No one likes having to clean their oven – it’s a tedious, dirty job – but one that eventually cannot be avoided. Unfortunately, no matter how careful you are when placing casseroles in the oven or checking that Sunday roast, there will always be the inevitable spills and splatters, baked on grease and other general grime which will accumulate over time and mean that you will need to give your oven a thorough clean.
Using commercial oven cleaners
Mention commercial oven cleaners and most people will recoil in horror or ply you with warnings about the health risks. This is not surprising – commercial oven cleaners contain many powerful chemicals, such as ethylene glycol, ethers, methylene chloride, lye (sodium and potassium hydroxide), petroleum distillates and pine oil. Many of these are corrosive to the skin and eyes and to the internal organs when inhaled – and it can be hard to avoid breathing in the fumes when using the commercial oven cleaner.

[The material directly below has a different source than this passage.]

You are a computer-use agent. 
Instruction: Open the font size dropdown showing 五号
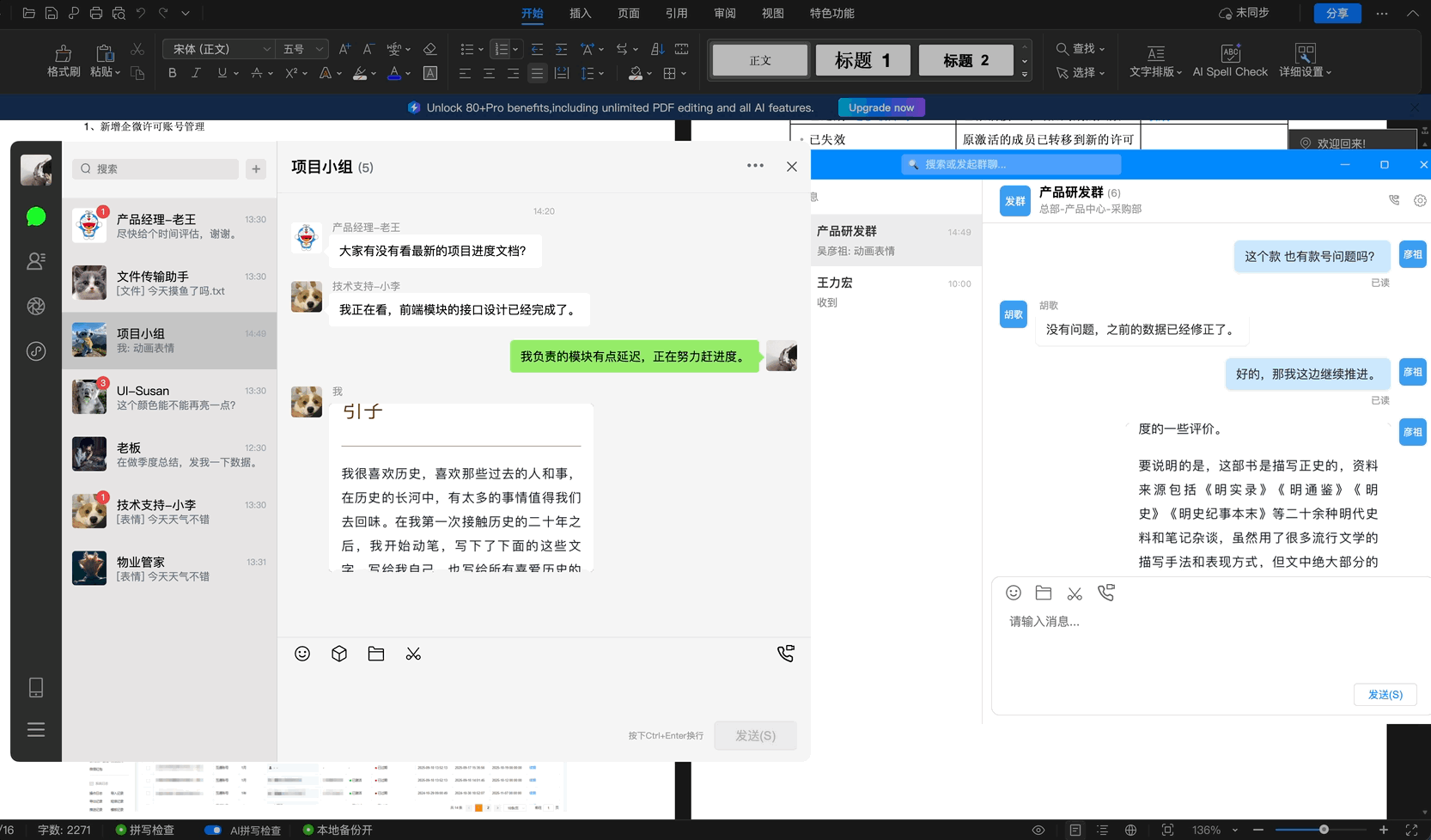302,48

However, if you must use a commercial oven cleaner, then there are a few steps you can take to help you minimise the risks. First, always wear rubber gloves and eye protection (e.g.. chemical goggles) when using the commercial cleaner – ideally, wear an apron too. Read all the manufacturer’s directions carefully and follow them diligently. To give the cleaning process a boost and therefore hopefully speed it up (reducing the time you have to inhale harmful fumes), heat the oven first to 200ºC. Then turn it off, spray the soiled areas with the commercial oven cleaner, ensuring that it is thoroughly covered, and then shut the oven and let the cleaner work overnight. The next day, simply wipe away the grime using a damp cloth or sponge, rinse the oven and then wipe dry.
Natural or Home-Made Cleaners
One of the best ways you can stay safe when cleaning the oven is to use home-made or commercially-bought NATURAL cleaners. These are solutions made up of natural ingredients which can be just as powerful at cleaning the oven than chemical solvents. For example, a simple paste can be made up with equal parts baking soda and white vinegar, together with a few drops of liquid detergent and then applied to the inside of the often. This paste is then scrubbed off with a sponge and the oven rinsed thoroughly and wiped clean.
Another good natural oven cleaner uses equal parts lemon juice and salt, which is made into a paste and then applied to stubborn areas for around 5 minutes, before being scrubbed away with a brush and wiped clean. Even just baking soda and hot steamy water can make a very effective cleaning paste than can be used to scrub the insides of the oven clean with a soft-bristled cleaning brush. Again, make sure all surfaces are thoroughly rinsed and wiped dry.
If the oven has been very neglected and there is a lot of stubborn, baked-on grime, you can use a natural stain remover made of equal parts salt, baking soda and water. This paste is applied to the inside of the oven and then the door is closed and the oven is heated to 240ºC for at least 1 hour. After this, turn off the often and allow it to cool before wiping the loosened debris and any leftover paste with a damp cloth. Another alternative heavy-duty but natural oven cleaner is made of 1 teaspoon each of liquid detergent and lemon juice, 1 & half cups bleach and 1 quart of warm water. Once the ingredients are mixed, it can be applied to the oven cavity using a sponge and then after for approximately 45 minutes, before being scrubbed clean.
Tips and Tricks
Finally, no matter what solution you use, always make sure you rinse everything thoroughly from the inner walls and wipe dry. Rinsing with vinegar as well as water will ensure an extra good clean. Then heat the oven to 200ºC and leave for 10 minutes, before turning it off – this will help “burn off” any remaining residue from the cleaner (especially odours) so that it will not seep into your food.
If you wipe the oven after each use with a hot, damp cloth, this will prevent a build-up of baked on grime and reduce the need for big clean-ups later. If you know you are going to cook messy, greasy food which is likely to splatter or spill, consider using aluminium foil spread under or around the cooking item to catch as much of the mess as you can.
Finally, these instructions apply to the traditional, non-self-cleaning ovens. Many modern ovens now sold are a “self-cleaning type”. These ovens have a special “self-cleaning cycle” which reduces any food spills to a pile of ash which is then easily wiped away by a damp cloth. In this case, there is little you need to do to clean the oven, other than to open a window during the self-cleaning cycle to prevent smoke staining your walls and ceiling – and then wiping down the oven door and frame later. Never use abrasives or oven cleaners on the interior of a self-cleaning oven.